My father’s parents were named Frank and Elizabeth. Her maiden name was deFabritus.
They were from Italy.
They came to the United States in the 1920s and settled in New York City.
My father had a brother named Vincent.
My father worked in a fruit stand.
He served in World War 2 in the Navy on the USS Simpson.
And one more speculative point. For reasons that I do not know, I have always believed that my father’s parents died in a fire in the 1930s. I don’t know where this biographical detail came from.
OK, Ancestry. Do your stuff.
Perhaps it’s because I actually knew my maternal grandmother, I find myself drawn to focus my initial search on my father’s mother, Elizabeth, and use that as leverage to find out about Frank. My first step in the quest is to find out how and when she got here. Why would be nice as well but given that we never even really knew she existed, that might seem a far stretch for the Ancestry.com search engine.
I begin my Ancestry search looking for the ship upon which she came to the United States. And the information pops up remarkably easily.
There in front of me is the ship’s manifest from the R.M.S. Olympic, arriving in New York at Ellis Island on 28 July 1920. I find Elisabeth’s hometown is Itri -- just off the western coast of Italy, about 100 kilometers up the coast from Naples. The first direct documentary record of Itri dates to 914, but settlements in the neighborhood existed from prehistoric times. It was a city along the Appian Way, an ancient city.

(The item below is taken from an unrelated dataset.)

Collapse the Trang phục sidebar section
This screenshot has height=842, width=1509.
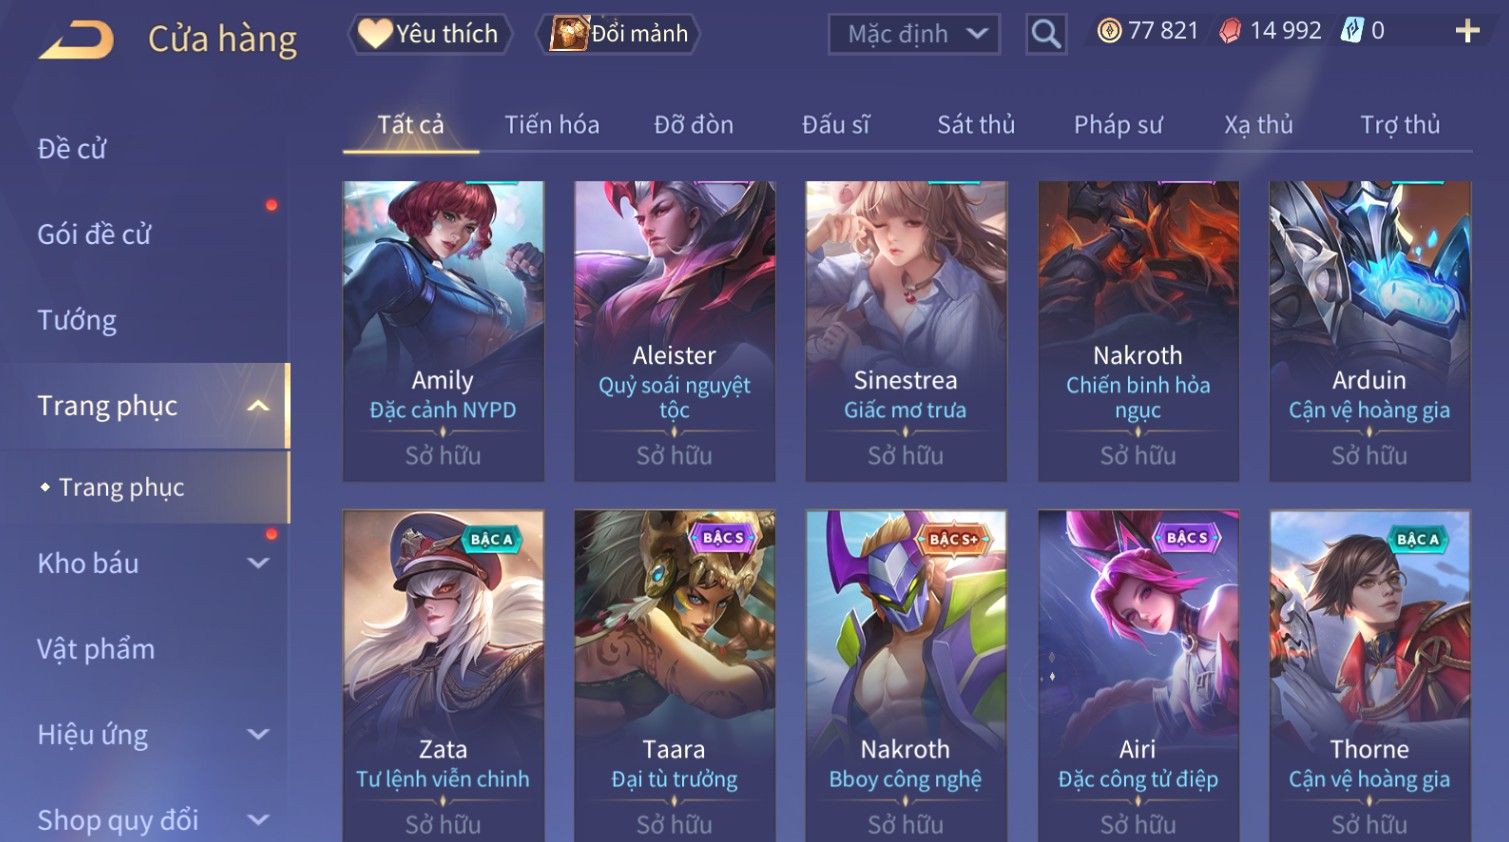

The movie Two Women ("La Ciociara") with Sofia Loren was filmed in Itri. I don’t know about this movie, but truth be told, the Sofia Loren Life magazine feature from September 16, 1966 was a subject of many youthful fantasies. Those of a certain age will remember that specific cover, featuring Sophia Loren in some sort of bikini negligee. It was only surpassed in teenage male pre-internet visual interest by the Herb Alpert Whipped Cream & Other Delights album cover. I should probably leave it at that.
Wikipedia also notes that there was a massacre of Sardinian immigrants in Itri in 1911, provoked by fear of outsiders and job loss. Some things never change.
As I look at closely the manifest, I realize something that I had overlooked.
My grandmother’s name is not actually “Elizabeth.” It is “Elisabetta.” I imagine she got anglicized somewhere along the way or anglicized herself in the quest to fit in.
This makes me pause. “Elizabeth” was always just an abstract concept to me given that it had no context. Not even quite a name, more a word, not a person. “Elisabetta” sounds like a real person. Someone who might have actually existed.
As I think about this, it occurs to me that the naming of things carries curious weight. To name something is to give it power and identity and separateness. When we first interact with the world, we hear sounds, our parents begin to give names to the things in the world around us, including themselves. Ultimately, we become aware that there is a separateness between who we are and everything else. Our name becomes a bridge to the world around us.
Hello, Elisabetta. Her name means “pledged to God.”